Husband jailed for Lu Na McKinney murder launches conviction appeal

Credit: Pacemaker
Madam Justice McBride, sitting today in Belfast Crown Court, imposed a minimum period of 20 years
imprisonment on Stephen McKinney for the murder of his wife Lu Na McKinney on 13 April 2017.
Stephen McKinney made a 999 call stating that his wife had fallen into the water at Devenish Island, Lough Erne.
Stephen McKinney was found guilty of murdering his wife, Lu Na, during a holiday in Fermanagh.

A man jailed for murdering his wife on a family boating trip is mounting a legal bid to have the conviction overturned, it has emerged.

Stephen McKinney, 45, is serving a minimum 20 years in prison for killing Lu Na McKinney during a holiday on Lough Erne, Co Fermanagh in April 2017.

But a new team of defence lawyers have identified seven potential grounds of appeal for an attempt to have the guilty verdict declared unsafe.

The body of Mrs McKinney, 35, was recovered from the water near a jetty at Devenish Island, where the couple were moored on a cruise with their two young children.

Her husband, originally from Fintona in Co Tyrone, has always denied the killing.

McKinney claimed she fell into the water while on deck to check mooring ropes, and that he tried to save her.

But last year a jury at Dungannon Crown Court found him guilty of his wife’s murder after accepting the prosecution case that it was no boating accident.

McKinney has now instructed a new legal team to apply for leave to contest the conviction.

Barristers Brian McCartney QC and Damien Halleron are preparing arguments aimed at securing a full hearing.

Seeking more time to prepare their case, Mr McCartney told the Court of Appeal at a hearing on Wednesday it will involve considering the merits of seven grounds of challenge.

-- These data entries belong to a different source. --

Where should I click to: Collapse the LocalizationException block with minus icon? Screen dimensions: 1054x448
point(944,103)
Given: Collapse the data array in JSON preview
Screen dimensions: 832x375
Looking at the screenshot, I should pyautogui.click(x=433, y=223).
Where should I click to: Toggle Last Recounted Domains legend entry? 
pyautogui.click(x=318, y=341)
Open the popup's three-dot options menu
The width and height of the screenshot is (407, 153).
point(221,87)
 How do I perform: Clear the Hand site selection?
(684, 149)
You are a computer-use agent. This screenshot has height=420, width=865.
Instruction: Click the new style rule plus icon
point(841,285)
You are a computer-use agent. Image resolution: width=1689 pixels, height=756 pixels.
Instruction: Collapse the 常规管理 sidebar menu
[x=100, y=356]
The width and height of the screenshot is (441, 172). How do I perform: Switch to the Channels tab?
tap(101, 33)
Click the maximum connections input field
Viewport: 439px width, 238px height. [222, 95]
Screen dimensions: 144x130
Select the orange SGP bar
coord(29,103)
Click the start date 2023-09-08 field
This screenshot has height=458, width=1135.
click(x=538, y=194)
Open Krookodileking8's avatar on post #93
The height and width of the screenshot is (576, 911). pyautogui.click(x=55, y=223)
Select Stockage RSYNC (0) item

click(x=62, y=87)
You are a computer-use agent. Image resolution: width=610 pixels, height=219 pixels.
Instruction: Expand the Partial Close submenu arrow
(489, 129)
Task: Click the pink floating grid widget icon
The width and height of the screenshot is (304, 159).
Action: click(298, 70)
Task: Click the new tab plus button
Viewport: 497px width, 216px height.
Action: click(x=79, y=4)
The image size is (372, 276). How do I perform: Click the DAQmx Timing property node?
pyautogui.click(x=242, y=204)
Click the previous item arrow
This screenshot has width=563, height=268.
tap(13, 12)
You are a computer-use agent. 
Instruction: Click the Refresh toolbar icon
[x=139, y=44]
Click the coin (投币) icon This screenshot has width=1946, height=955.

“One involves adverse publicity concerning media reporting of a decision by the accused not to give evidence,” he disclosed.

The death of one of the original defence lawyers during the trial process was raised as another potential issue.

Prosecution counsel Richard Weir QC raised no objection to Mr McCartney being given more time.

“He has not overstated the complexity and length of this case,” Mr Weir acknowledged.

Granting the requested extension, Lady Chief Justice Dame Siobhan Keegan stressed: “I will allow some further time, but mindful that we need to progress this."